In order to increase productivity and incomes, poor farmers must be able to access production inputs such as fertilizer, irrigation water and high-yielding, locally adapted varieties of seed. They must also have access to research and extension services that enable them to use these technologies in the most efficient way to respond to evolving demand and product standards. Lastly, they need access to remunerative markets and the ability to negotiate with market intermediaries, so they can engage in markets on less unequal and more profitable terms.
This paper summarizes the findings of a study supported by IFAD’s Asia and the Pacific Division. The study reviewed the changing roles and responsibilities of the diverse players in the provision of rural services for sustainable agricultural growth, and offered recommendations for IFAD’s future institutional development support to countries in the region. The study included desk reviews of completed and ongoing agricultural/rural development projects in Bangladesh, Cambodia and Viet Nam, which were supplemented by a field visit to Cambodia and Viet Nam. The study assessed the successes and shortcomings of IFAD-supported projects in providing rural services to smallholders in these countries and recommended measures for future interventions.
An important conclusion of the study was that the building of lasting grassroots institutions would require enhanced support to strengthen the managerial, organizational and financial skills of the informal groups formed under various projects. Only in this way will it be possible to develop democratic and independent, demand-led rural producer organizations. The study calls for a continuing and important role for donor-funded projects in supporting reform of the institutions involved in development and dissemination of agricultural technologies. In this context, such projects should also support collaboration among key stakeholders, including community organizations, public institutions, non-governmental organizations, agribusiness and information and communications technology enterprises.
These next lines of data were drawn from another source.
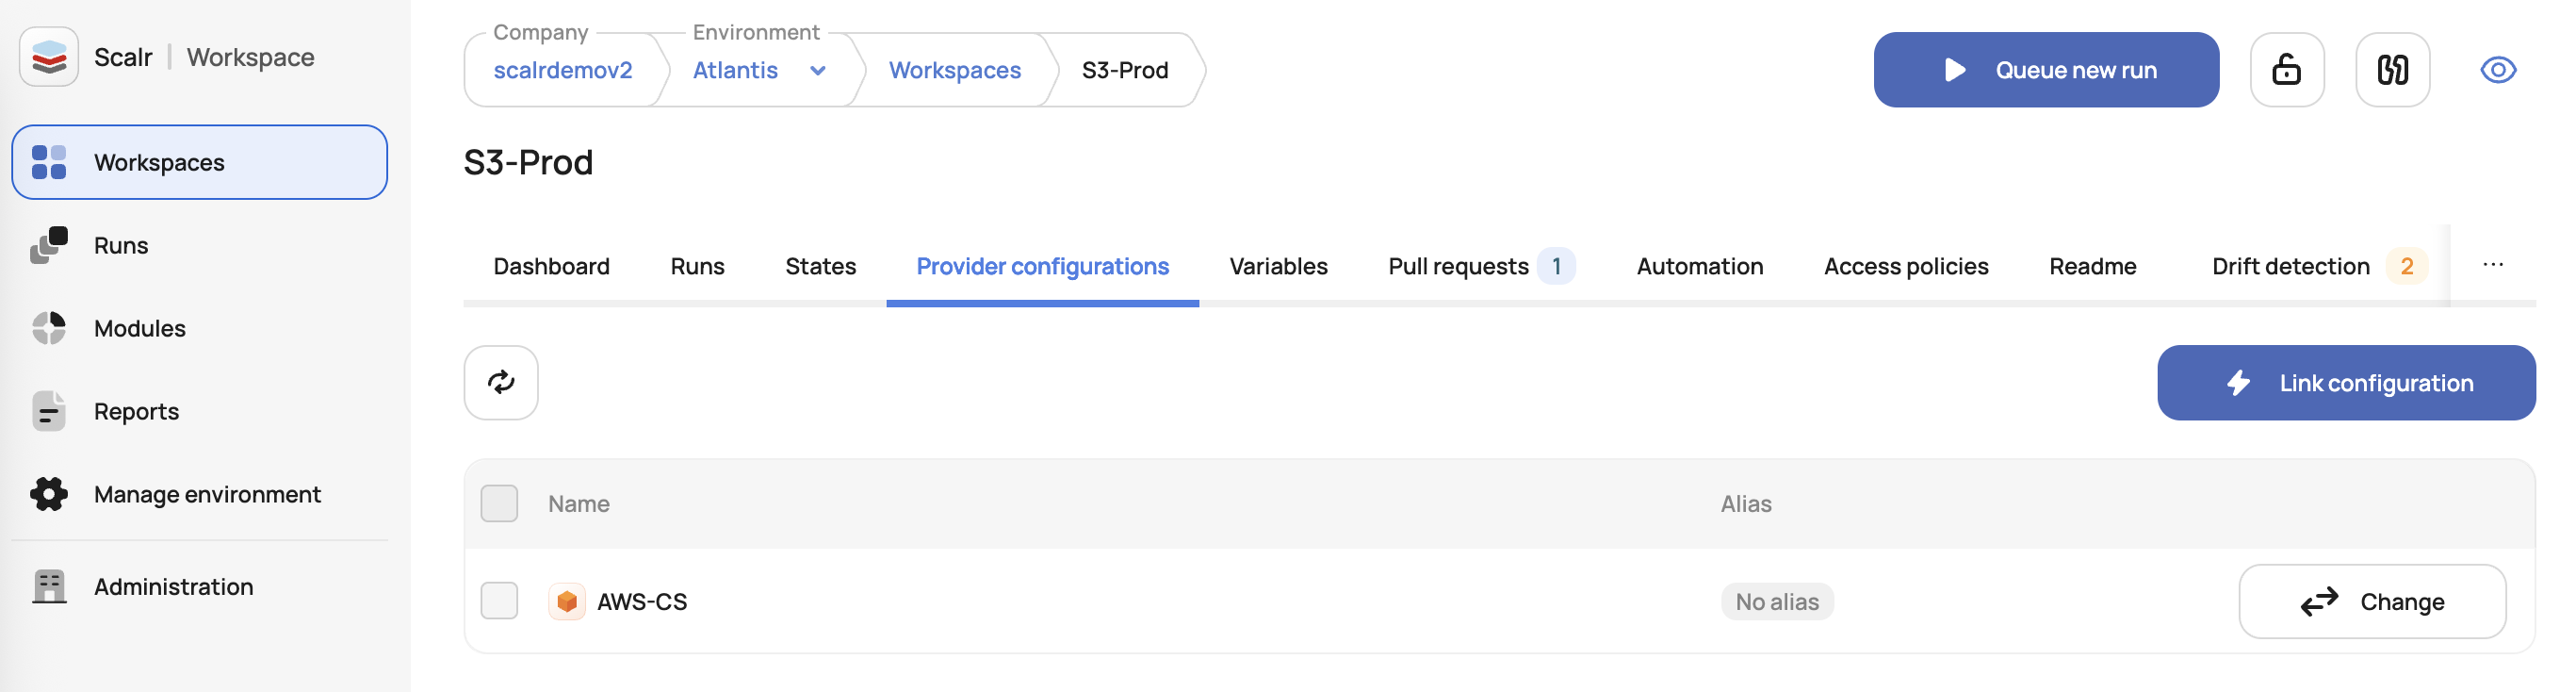Viewport: 2576px width, 692px height.
Task: Click the Scalr logo icon
Action: tap(49, 57)
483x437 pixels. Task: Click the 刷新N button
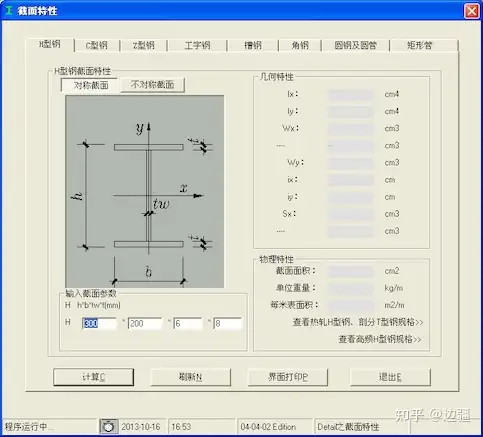tap(190, 377)
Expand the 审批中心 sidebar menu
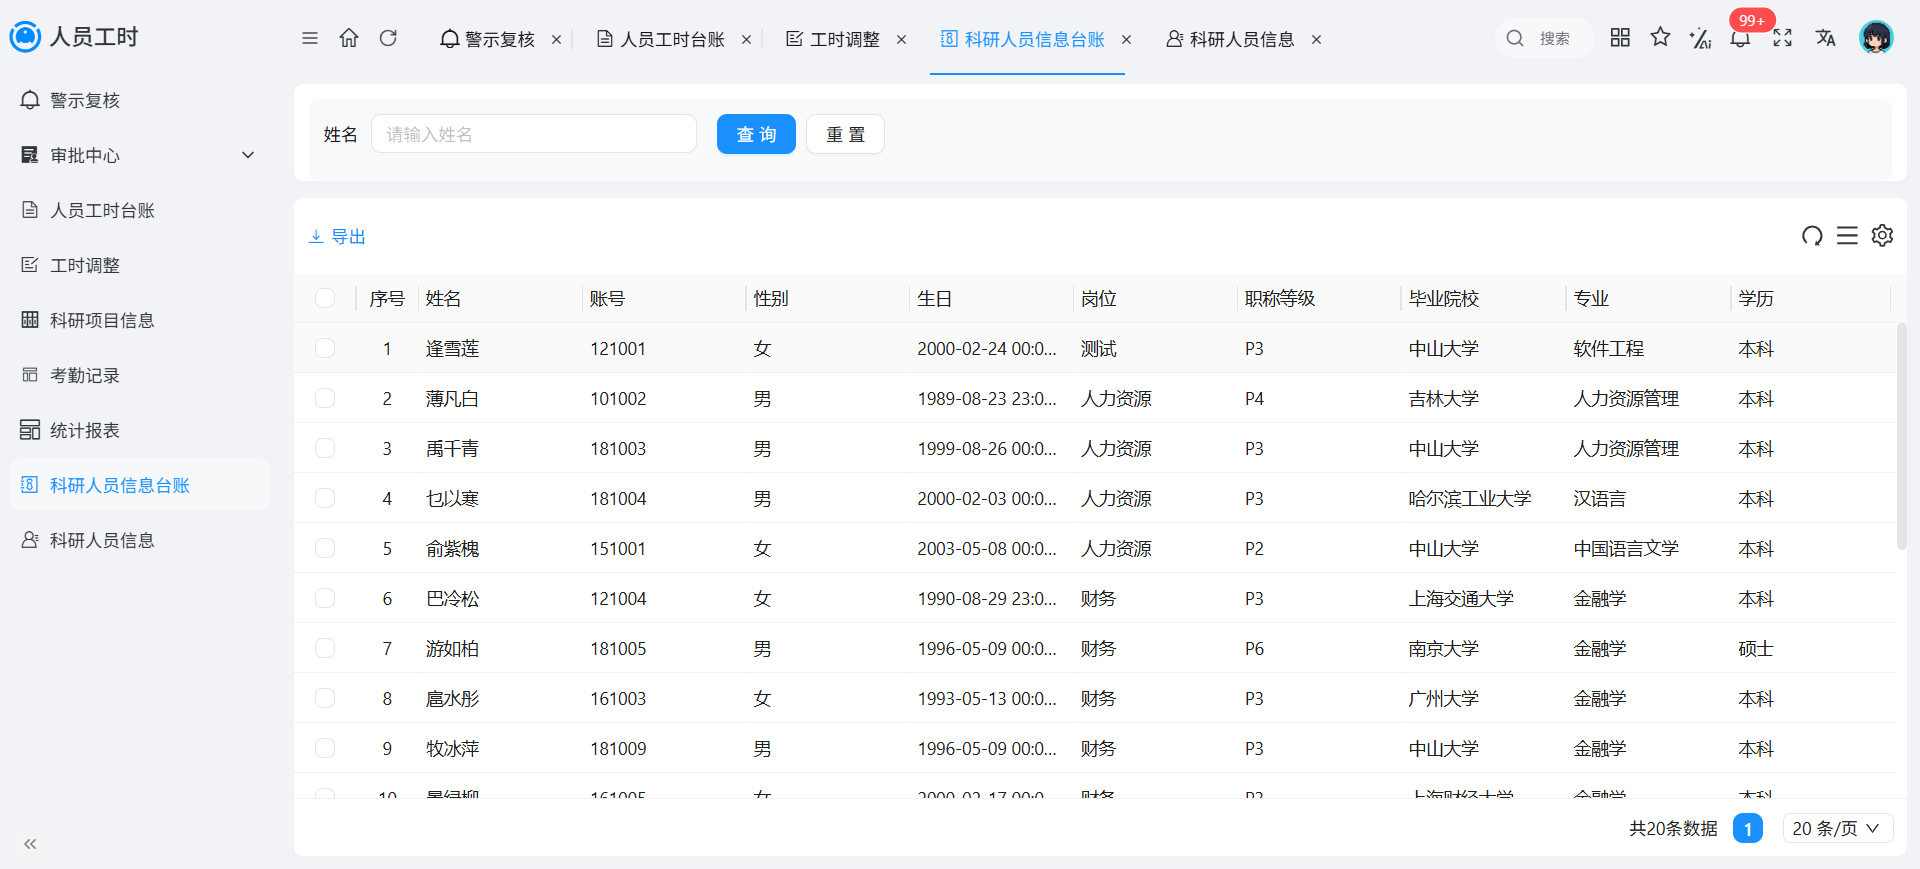This screenshot has width=1920, height=869. [x=140, y=155]
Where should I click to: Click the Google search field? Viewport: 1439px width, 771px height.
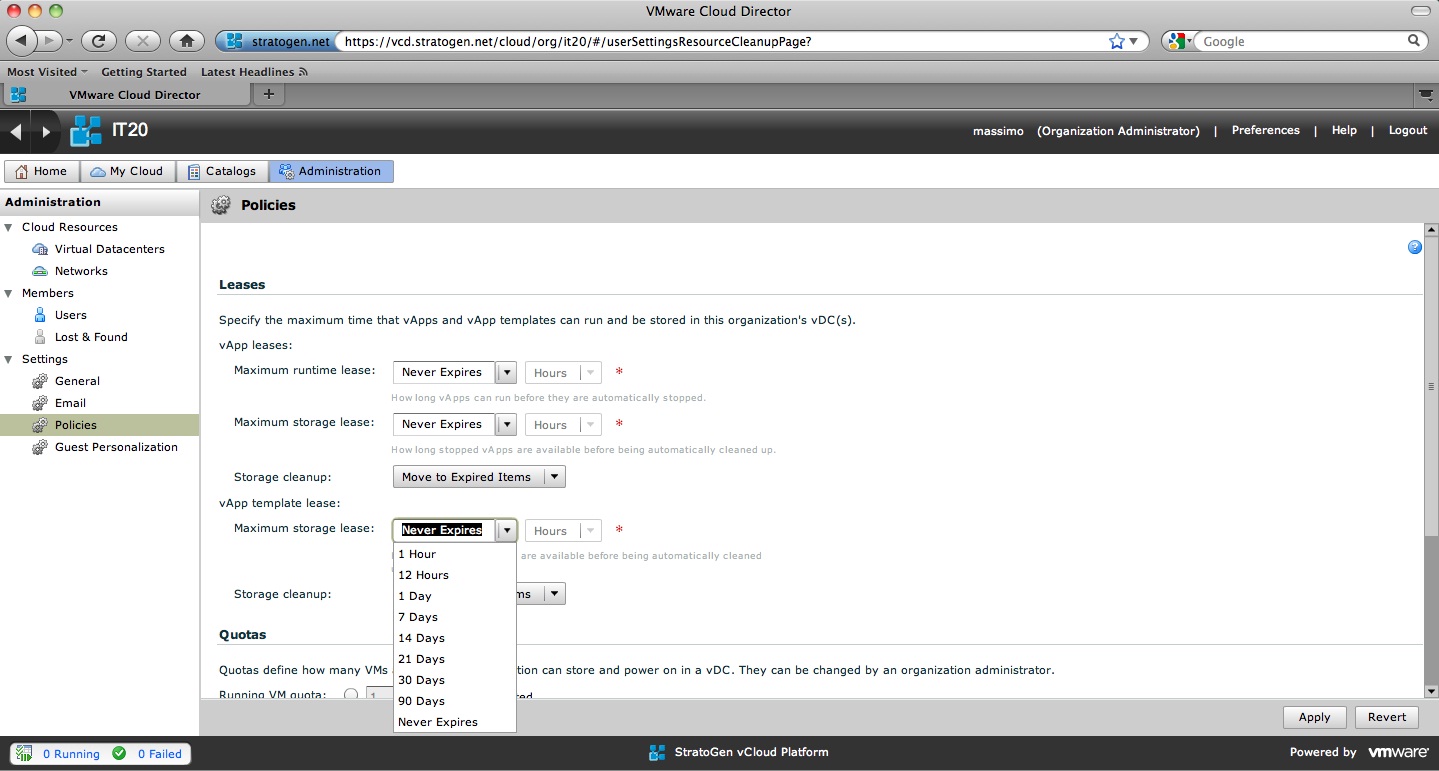click(x=1301, y=41)
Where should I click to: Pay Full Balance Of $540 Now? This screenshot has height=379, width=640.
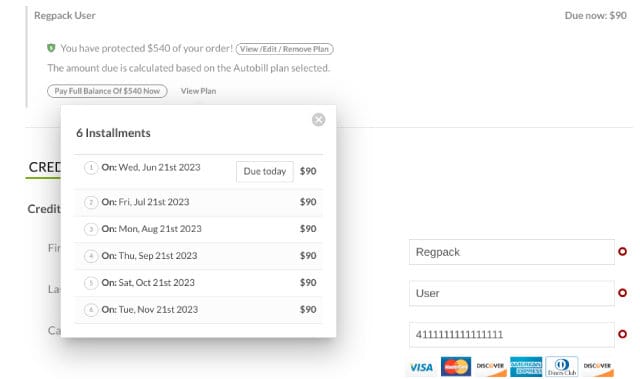click(x=107, y=91)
In the area of seed production, the study highlighted the need for a relaxation of policies on the pricing of varietal seed, to enhance supply from private sources and community-based seed production initiatives. For marketing, it recommended further support to strengthening producer groups, providing information services, and developing equitable contract arrangements and guidelines for their enforcement. The study also identified the need to support analysis of the social and sustainability dimensions of contract farming – for example the implications on land-use changes, local employment, food security, poverty reduction and the environment – which so far have not received much attention.
Although the study was based on a review of selected IFAD-supported projects in three Asian countries, we believe that its findings and recommendations will be of interest to a wider audience of policymakers, development practitioners, donors, academics and civil society in developing countries.